1

I Currently have a service with a very high traffic (about 1000 connections/second, and this is not reducable with optimization anymore). Until 1 week ago, I was at AWS and had twiched some of my apache/NGNIX configurations to handle that load. There was no issue at all.

I now want to change host and I went with OVH ; the new server config is 4x better than the latter (128GO RAM, 24 Core last gen processor with 30mb cache...)

Now comes the issue ; on the new server I somehow get 503 errors (by apache) as soon as I pass the 600 connections per second. - First of all : Of course I know I must loadbalance the connections and I intend too ; but I want a clean config before i replicate it. - Apache is configured to handle 4000 concurrent connections and it does when I stress test simple

So my Hypothesis : - Either OVH (new host) blocks my internal connections when too often. But they tell me they only block if I go over the 1GB/S bandwith (I don't - far from it) - Either Apache configuration is a bit different and makes server go into 503 faster than before (maby it doesnt like the 0,5 second between connecting to mysql and getting an result). Indeed there is a major difference ; on the new server (Ubuntu) my apache is behind an NGNIX reverse proxy and is in a docker-container whereas before it was a simple LAMP

Does someone have an explanation of what is happening? I am totally lost & depressed.
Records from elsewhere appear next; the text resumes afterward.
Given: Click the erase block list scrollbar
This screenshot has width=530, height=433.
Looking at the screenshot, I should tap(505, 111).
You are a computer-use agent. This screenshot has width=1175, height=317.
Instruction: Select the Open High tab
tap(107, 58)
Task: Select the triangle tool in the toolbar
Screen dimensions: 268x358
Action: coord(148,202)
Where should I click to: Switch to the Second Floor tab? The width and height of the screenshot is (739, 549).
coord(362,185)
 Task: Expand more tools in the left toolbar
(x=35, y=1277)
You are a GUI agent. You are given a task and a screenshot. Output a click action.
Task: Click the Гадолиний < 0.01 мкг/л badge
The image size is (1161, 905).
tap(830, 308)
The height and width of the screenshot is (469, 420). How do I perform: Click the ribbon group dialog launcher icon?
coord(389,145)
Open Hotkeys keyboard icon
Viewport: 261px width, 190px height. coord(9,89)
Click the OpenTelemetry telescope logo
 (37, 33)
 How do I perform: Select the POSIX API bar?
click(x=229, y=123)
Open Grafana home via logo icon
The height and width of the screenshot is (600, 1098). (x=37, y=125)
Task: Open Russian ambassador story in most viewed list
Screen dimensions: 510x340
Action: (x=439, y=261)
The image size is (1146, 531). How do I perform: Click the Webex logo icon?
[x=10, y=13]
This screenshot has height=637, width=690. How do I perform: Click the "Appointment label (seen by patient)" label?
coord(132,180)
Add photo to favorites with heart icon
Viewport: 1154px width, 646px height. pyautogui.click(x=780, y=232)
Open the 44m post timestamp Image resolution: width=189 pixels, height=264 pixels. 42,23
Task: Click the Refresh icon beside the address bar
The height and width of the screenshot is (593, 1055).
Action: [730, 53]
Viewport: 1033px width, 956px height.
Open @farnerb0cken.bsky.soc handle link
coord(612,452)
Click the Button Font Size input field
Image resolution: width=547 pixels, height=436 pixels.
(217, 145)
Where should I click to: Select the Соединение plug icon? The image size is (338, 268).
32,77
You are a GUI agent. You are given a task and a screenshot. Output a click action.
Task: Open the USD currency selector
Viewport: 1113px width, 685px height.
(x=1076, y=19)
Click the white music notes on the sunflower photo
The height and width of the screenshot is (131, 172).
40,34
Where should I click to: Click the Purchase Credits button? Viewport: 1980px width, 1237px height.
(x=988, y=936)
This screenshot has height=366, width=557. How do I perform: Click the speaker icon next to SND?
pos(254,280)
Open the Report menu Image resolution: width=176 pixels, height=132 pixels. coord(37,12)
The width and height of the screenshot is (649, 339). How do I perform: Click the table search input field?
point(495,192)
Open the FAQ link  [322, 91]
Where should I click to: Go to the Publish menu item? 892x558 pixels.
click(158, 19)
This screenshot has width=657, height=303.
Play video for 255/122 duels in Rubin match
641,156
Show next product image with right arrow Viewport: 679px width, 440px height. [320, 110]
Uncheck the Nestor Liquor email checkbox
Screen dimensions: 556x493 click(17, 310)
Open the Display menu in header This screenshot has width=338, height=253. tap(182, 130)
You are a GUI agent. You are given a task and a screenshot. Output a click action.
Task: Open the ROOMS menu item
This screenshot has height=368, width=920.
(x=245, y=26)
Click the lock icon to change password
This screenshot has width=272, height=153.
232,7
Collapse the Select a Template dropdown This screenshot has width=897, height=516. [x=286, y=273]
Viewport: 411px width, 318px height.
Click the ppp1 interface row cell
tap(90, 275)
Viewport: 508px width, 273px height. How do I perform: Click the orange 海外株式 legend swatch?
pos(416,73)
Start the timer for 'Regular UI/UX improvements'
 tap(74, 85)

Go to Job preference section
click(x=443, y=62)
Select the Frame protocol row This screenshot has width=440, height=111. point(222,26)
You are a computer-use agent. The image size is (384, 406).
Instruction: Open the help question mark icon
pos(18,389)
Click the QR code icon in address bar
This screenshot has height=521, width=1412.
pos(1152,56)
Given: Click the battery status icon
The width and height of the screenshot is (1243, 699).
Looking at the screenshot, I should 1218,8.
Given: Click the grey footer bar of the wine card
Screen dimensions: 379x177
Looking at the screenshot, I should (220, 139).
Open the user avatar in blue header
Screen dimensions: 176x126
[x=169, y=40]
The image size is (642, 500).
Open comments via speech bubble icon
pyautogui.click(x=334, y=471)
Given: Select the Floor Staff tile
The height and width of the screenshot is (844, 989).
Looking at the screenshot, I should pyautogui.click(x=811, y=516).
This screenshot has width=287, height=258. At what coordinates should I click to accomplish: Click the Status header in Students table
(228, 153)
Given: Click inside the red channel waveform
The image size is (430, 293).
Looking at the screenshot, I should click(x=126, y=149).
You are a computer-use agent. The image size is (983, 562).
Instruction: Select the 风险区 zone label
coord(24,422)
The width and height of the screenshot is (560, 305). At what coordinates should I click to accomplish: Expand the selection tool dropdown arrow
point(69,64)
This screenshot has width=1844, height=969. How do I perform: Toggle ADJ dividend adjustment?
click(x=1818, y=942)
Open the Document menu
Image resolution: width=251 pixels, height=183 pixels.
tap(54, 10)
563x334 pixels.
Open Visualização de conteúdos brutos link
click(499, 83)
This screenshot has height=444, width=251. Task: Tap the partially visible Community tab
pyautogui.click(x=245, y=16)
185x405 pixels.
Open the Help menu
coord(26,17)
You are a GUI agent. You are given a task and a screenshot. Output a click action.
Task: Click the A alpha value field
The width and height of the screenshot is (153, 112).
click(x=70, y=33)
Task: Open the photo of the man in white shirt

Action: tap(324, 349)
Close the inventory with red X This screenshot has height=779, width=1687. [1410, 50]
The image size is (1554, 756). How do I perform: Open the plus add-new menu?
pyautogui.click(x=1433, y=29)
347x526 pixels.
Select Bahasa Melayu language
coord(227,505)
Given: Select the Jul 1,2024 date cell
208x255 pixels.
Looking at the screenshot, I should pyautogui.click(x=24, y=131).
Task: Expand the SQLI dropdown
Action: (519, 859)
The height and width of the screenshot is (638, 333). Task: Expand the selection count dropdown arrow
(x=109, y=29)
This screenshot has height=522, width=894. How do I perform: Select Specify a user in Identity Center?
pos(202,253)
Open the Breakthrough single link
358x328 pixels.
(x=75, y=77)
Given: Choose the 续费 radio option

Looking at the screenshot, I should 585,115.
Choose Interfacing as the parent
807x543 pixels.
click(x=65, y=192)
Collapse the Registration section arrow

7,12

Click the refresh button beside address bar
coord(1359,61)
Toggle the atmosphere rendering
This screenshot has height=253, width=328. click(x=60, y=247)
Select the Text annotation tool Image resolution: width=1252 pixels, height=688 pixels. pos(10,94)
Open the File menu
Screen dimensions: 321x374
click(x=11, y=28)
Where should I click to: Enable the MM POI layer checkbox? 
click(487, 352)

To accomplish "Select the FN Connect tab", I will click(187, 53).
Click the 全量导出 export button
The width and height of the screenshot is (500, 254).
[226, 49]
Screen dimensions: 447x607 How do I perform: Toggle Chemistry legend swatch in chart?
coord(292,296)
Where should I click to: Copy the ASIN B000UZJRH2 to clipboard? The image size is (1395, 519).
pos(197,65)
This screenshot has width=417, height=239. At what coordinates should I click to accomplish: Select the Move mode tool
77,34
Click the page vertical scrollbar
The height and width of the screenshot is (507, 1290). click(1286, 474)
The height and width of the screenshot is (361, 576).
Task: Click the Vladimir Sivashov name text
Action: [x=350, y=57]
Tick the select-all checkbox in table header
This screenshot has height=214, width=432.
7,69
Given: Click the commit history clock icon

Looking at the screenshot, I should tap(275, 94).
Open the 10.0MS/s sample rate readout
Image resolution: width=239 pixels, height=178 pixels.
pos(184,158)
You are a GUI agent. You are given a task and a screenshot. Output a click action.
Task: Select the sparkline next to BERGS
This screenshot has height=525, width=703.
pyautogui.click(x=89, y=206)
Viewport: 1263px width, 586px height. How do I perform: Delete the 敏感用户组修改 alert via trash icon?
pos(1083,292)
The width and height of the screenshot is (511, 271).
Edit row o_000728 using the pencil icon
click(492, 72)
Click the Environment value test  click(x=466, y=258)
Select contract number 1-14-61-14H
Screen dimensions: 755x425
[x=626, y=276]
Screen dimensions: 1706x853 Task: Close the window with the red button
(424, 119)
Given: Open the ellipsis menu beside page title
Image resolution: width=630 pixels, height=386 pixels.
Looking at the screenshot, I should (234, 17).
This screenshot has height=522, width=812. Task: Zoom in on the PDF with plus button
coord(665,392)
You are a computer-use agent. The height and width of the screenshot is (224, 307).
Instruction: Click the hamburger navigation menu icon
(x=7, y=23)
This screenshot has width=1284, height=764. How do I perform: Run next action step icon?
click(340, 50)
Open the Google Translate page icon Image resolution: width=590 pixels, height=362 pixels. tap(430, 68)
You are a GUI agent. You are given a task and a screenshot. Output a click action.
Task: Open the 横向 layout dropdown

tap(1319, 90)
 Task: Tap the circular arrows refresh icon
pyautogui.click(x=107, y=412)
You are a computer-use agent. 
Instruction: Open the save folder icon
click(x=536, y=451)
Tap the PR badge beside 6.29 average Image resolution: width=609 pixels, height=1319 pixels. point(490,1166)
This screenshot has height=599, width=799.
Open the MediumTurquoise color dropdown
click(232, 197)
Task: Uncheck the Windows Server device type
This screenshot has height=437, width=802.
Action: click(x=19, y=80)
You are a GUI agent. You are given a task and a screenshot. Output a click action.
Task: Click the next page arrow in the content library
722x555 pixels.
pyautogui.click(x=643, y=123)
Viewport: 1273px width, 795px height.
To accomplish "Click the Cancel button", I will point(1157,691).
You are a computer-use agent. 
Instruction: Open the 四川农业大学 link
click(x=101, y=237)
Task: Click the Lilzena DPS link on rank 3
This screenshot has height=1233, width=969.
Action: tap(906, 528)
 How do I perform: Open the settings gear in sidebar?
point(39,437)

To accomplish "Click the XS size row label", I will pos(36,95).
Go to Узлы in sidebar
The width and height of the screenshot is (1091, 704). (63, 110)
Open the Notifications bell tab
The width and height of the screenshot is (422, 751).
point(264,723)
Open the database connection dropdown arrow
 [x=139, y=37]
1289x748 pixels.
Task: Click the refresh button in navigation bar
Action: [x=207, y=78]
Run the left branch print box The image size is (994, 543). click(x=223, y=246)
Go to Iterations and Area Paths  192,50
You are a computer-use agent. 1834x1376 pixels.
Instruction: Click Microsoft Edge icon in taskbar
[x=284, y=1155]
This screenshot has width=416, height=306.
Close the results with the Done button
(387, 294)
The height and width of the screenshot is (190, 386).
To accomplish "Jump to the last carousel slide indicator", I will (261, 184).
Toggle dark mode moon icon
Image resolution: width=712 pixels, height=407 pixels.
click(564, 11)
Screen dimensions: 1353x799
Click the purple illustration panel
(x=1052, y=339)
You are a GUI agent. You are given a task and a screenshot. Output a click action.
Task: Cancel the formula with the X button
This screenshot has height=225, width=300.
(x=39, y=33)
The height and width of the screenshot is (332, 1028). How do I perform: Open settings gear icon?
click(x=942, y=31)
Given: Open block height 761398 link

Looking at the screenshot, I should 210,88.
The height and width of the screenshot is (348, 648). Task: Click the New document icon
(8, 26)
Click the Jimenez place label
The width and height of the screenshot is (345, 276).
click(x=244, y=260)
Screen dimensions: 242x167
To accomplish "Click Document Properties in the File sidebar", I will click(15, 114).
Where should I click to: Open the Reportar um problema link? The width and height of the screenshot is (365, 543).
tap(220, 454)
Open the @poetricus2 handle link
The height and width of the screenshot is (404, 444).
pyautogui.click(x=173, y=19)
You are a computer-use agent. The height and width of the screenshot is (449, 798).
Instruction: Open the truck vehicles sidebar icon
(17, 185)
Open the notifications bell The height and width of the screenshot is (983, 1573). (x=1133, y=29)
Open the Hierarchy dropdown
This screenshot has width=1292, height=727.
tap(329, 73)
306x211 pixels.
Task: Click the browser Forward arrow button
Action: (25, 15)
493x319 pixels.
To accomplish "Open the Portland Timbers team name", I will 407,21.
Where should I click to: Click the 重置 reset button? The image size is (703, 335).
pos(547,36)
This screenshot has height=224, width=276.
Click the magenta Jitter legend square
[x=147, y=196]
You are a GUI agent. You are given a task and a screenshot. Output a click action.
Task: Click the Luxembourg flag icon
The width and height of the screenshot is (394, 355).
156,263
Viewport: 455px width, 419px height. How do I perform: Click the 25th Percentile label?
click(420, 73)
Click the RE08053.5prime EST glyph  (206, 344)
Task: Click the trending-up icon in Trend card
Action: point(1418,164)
Thank you so much in advance.

tgogos
  • 23,218
  • 20
  • 96
  • 128
  • Welcome to SO! Sorry to hear you got problems like this. Unfortunately, this is not the right place to ask your question. You might receive more help over at [ServerFault](https://serverfault.com/). However, have you tried [mod_status](https://httpd.apache.org/docs/2.4/mod/mod_status.html)? – Paul May 10 '18 at 10:13
  • Ah, I though by tagging server keywords it would be published on both communities! I will ask there as well and link the answer here if I get it there. I have not tried to to do mod_status before now. But when looking at it, I don't really know what I am looking for. However the list of processes seems never to clean... The SS seems to just grow and grow. See Screenshot: [link](https://imgur.com/a/0Rdoa77) – Bastian Jakobsen May 10 '18 at 10:41
  • It was just an idea, there could have been some obvious abnormalities. So, is there a high load anywhere? Database going crazy because of the amount of requests (some slow queries?)? If there are requests jumping in from every side and it takes much time to finish a request (growing SS), I guess it's obvious, that the available slots are filling up. What did you stress test? Just the server main domain or an actual API endpoint? In case of the first: That would underline my theory. If some unoptimized code slows everything down, it's probably not happening on your main domain. – Paul May 10 '18 at 10:58
  • Thanks for your swift answer. In my case there is no real "main domain" but only API endpoints. When a stress test a simple endpoint (only dumping the content of a file) I can go up to 2000 connections/s. However a endpoint with a SQL select only goes up to 150 connections (lone query takes 0,011s). Finally the worst is when the endpoint is connecting to REDIS (which should handle a very high connection & query rate). But in my logic (i might be wrong) if the problem came from these services, they should have errors ; they don't - only apache has 503s'. – Bastian Jakobsen May 10 '18 at 11:08
  • Maybe we're getting closer to the issue. The question would be what those services are doing on the system. Maybe the [redis article on latency](https://redis.io/topics/latency) helps you to find the cause for redis, which might help to identify the overall bottleneck, if there is one. Nonetheless, I guess the great folks at ServerFault will help you, if my suggestions and ieas don't lead to a solution. – Paul May 10 '18 at 11:52
  • So i read the article about redis and found no issues when testing. I even stress-tested redis directly whilst stress-testing it though apache simultaneously. The direct stress-test was fine with 10k connections/s whilst the "though apache" test was strugeling at 150connections/s. I guess we can eliminate the problem being on the redis server. Can it be a limit on the "out" connections of my apache server ? – Bastian Jakobsen May 10 '18 at 12:51

1 Answers1

0

The answer were the backlog configurations. You can find some on your linux system (on your docker) but also on mysql, on mongodb ect... When you have high traffic, you need to twitch those settings as well.

I also changed the limit of TCP connections ; by default these are limited by Linux.